In the years that followed, McKagan became a father and concentrated on his solo career. He recruited drummer Abe Laboriel Jr., Michael Barragan and Izzy Stradlin to help him record Beautiful Disease, with a 1999 release on Geffen Records. However, this album was never released due to a merger between Geffen and Interscope, which caused McKagan to be dropped from the label.
In 1995 he collaborated with Slash in his solo project "Slash's Snakepit," co-writing a song called beggars and hangers-on, which he played live at the Palace during a Snakepit show in May of that year. He would go on to form "Neurotic Outsiders," an alternative rock super-group consisting of GN'R drummer Matt Sorum, Sex Pistols guitarist Steve Jones and John Taylor of Duran Duran on bass. They played the L.A clubs circuit in the late 90s, and toured the U.S. in 1996. A self titled album was released in September 1996. After that he put together different bands, like Duff McKagan's "Black Dog," "10 Minute Warning," and "Loaded."
Duff also tried it as an actor in 1997. He had a part in the TV serial Sliders, which aired in May of that year, as a dead rocker vampire. On August 27, 1997, he had his first child, Grace, with model/swimsuit designer Susan Holmes. They married on August 28, 1999. On July 16, 2000, they had their second child, another girl, Mae Marie.
Duff was living between Los Angeles and Seattle from 1994 to 1999, because his mother was battling Parkinson's disease and he felt he had to be with her. His mother died in early April 1999 and since then, he lives in Seattle. He put together another band called "Mad for the Racket" or also known as "The Racketeers" in 2000, and they played in London in December 2000. Duff did not play on that show. In 2001, he reunited with Loaded for the club circuit in Seattle. He also ran a marathon in 2001 with bib number "11468."
In August 2001, Loaded toured Japan. Duff also toured Japan with Izzy Stradlin to support Izzy's new album River. Duff also appeared with J, ex-Luna Sea bassist, in a number of magazines and venues during his tour in Japan that J opened for.
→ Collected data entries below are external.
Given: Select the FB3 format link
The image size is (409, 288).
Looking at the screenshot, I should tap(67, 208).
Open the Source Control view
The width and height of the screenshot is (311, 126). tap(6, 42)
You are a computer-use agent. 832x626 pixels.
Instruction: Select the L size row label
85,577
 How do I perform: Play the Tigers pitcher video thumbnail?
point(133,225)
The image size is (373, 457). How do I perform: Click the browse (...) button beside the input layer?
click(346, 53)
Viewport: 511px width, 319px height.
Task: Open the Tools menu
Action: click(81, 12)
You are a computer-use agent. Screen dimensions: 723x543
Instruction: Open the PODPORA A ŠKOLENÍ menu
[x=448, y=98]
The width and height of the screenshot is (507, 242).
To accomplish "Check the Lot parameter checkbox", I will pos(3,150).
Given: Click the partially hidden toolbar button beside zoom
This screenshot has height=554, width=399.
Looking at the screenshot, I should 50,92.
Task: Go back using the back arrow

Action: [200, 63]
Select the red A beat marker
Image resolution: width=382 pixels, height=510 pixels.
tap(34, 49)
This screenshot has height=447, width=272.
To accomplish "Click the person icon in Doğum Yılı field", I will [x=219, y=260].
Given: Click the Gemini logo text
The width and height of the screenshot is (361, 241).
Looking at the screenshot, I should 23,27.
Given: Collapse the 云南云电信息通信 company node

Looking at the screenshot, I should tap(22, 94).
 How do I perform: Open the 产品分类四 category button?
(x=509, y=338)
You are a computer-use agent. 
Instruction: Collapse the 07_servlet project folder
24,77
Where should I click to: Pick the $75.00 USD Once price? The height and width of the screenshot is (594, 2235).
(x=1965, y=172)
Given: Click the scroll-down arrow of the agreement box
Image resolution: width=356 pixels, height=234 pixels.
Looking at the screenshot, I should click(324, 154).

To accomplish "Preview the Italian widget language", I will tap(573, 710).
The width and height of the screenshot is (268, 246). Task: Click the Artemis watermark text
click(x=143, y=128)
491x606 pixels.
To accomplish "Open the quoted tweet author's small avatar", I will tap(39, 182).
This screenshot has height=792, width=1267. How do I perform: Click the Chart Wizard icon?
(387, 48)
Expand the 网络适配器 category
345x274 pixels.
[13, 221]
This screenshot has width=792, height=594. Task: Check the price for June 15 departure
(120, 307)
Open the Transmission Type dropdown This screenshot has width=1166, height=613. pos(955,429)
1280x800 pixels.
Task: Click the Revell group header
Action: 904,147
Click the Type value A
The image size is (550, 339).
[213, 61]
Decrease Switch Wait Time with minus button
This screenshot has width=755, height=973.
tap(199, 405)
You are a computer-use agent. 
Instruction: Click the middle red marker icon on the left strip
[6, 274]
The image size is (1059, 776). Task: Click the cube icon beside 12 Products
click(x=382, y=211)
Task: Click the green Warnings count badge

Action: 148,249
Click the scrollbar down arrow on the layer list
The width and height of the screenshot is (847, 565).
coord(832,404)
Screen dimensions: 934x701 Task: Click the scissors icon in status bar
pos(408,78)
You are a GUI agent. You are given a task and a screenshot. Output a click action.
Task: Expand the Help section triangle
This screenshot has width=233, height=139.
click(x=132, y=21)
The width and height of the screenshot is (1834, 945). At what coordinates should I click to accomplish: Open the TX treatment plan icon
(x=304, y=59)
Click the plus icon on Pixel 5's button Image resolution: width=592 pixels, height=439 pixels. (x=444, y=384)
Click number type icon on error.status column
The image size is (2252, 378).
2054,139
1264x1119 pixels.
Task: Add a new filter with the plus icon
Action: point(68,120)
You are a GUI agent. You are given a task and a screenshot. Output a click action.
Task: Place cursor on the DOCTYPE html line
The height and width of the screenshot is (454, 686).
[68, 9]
Duff produced the controversial debut EP "Get Off" by Betty Blowtorch and also appeared in the documentary film Betty Blowtorch And Her Amazing True Life Adventures directed by Anthony Scarpa.
VELVET REVOLVER:
Since April 2002, Duff has played bass guitar for the group Velvet Revolver together with ex-Guns N' Roses' members, Slash and Matt Sorum, as well as guitarist Dave Kushner and former Stone Temple Pilots singer Scott Weiland. Their debut album "Contraband" was released in 2004 and peaked at the top of the Billboard 200 chart. The group's second album, currently entitled "Libertad", is expected out later this year in 2007.
OTHER APPEARANCES:
Duff has more recently been seen playing bass with The Presidents of the United States of America. Duff made an appearance playing guitar for Alice in Chains for VH1 Decades of Rock Live show. He also played for some songs at Zilch album Skyjin, a tribute to Hide.